### Task
Could you transcribe all of the data word for word?

### Data for analysis
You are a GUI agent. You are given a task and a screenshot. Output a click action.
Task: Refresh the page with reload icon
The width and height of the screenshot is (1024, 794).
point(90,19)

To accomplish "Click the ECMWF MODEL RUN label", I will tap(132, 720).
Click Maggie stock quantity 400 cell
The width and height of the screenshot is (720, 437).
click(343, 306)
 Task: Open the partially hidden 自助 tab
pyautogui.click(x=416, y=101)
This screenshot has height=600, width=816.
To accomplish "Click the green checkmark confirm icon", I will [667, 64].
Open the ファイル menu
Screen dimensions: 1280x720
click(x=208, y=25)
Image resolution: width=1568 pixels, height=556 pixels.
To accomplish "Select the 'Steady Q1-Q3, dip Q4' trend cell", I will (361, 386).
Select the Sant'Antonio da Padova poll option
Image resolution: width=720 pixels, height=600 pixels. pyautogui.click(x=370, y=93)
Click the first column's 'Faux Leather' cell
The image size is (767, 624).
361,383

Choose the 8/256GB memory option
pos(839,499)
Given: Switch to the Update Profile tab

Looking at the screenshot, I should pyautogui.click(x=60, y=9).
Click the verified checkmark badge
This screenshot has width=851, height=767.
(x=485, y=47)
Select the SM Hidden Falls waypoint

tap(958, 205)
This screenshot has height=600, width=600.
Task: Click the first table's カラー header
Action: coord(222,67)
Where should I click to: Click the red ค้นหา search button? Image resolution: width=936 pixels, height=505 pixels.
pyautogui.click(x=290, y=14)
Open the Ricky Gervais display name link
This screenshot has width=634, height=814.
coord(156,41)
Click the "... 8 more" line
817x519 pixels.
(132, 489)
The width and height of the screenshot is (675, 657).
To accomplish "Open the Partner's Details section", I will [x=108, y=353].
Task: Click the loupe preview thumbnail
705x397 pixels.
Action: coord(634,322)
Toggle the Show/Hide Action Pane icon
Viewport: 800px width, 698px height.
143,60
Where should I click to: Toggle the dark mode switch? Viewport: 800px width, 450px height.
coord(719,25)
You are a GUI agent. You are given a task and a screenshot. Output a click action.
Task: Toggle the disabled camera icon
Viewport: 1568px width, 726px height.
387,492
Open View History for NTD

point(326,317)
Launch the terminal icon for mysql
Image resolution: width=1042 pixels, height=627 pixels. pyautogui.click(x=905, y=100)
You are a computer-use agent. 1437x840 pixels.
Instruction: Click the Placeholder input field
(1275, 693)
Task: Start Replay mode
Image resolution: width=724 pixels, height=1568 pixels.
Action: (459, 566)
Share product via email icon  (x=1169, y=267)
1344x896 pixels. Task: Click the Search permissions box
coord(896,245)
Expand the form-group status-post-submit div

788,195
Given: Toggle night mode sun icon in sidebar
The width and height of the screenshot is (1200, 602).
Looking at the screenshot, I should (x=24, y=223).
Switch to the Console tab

### Your solution
You are a GUI agent. You are given a task and a screenshot. Output a click action.
Task: Refresh the page with reload icon
The width and height of the screenshot is (1024, 794).
point(90,19)

To accomplish "Click the ECMWF MODEL RUN label", I will tap(132, 720).
Click Maggie stock quantity 400 cell
The width and height of the screenshot is (720, 437).
click(343, 306)
 Task: Open the partially hidden 自助 tab
pyautogui.click(x=416, y=101)
This screenshot has height=600, width=816.
To accomplish "Click the green checkmark confirm icon", I will [667, 64].
Open the ファイル menu
Screen dimensions: 1280x720
click(x=208, y=25)
Image resolution: width=1568 pixels, height=556 pixels.
To accomplish "Select the 'Steady Q1-Q3, dip Q4' trend cell", I will (361, 386).
Select the Sant'Antonio da Padova poll option
Image resolution: width=720 pixels, height=600 pixels. pyautogui.click(x=370, y=93)
Click the first column's 'Faux Leather' cell
The image size is (767, 624).
361,383

Choose the 8/256GB memory option
pos(839,499)
Given: Switch to the Update Profile tab

Looking at the screenshot, I should pyautogui.click(x=60, y=9).
Click the verified checkmark badge
This screenshot has width=851, height=767.
(x=485, y=47)
Select the SM Hidden Falls waypoint

tap(958, 205)
This screenshot has height=600, width=600.
Task: Click the first table's カラー header
Action: coord(222,67)
Where should I click to: Click the red ค้นหา search button? Image resolution: width=936 pixels, height=505 pixels.
pyautogui.click(x=290, y=14)
Open the Ricky Gervais display name link
This screenshot has width=634, height=814.
coord(156,41)
Click the "... 8 more" line
817x519 pixels.
(132, 489)
The width and height of the screenshot is (675, 657).
To accomplish "Open the Partner's Details section", I will [x=108, y=353].
Task: Click the loupe preview thumbnail
705x397 pixels.
Action: coord(634,322)
Toggle the Show/Hide Action Pane icon
Viewport: 800px width, 698px height.
143,60
Where should I click to: Toggle the dark mode switch? Viewport: 800px width, 450px height.
coord(719,25)
You are a GUI agent. You are given a task and a screenshot. Output a click action.
Task: Toggle the disabled camera icon
Viewport: 1568px width, 726px height.
387,492
Open View History for NTD

point(326,317)
Launch the terminal icon for mysql
Image resolution: width=1042 pixels, height=627 pixels. pyautogui.click(x=905, y=100)
You are a computer-use agent. 1437x840 pixels.
Instruction: Click the Placeholder input field
(1275, 693)
Task: Start Replay mode
Image resolution: width=724 pixels, height=1568 pixels.
Action: (459, 566)
Share product via email icon  (x=1169, y=267)
1344x896 pixels. Task: Click the Search permissions box
coord(896,245)
Expand the form-group status-post-submit div

788,195
Given: Toggle night mode sun icon in sidebar
The width and height of the screenshot is (1200, 602).
Looking at the screenshot, I should (x=24, y=223).
Switch to the Console tab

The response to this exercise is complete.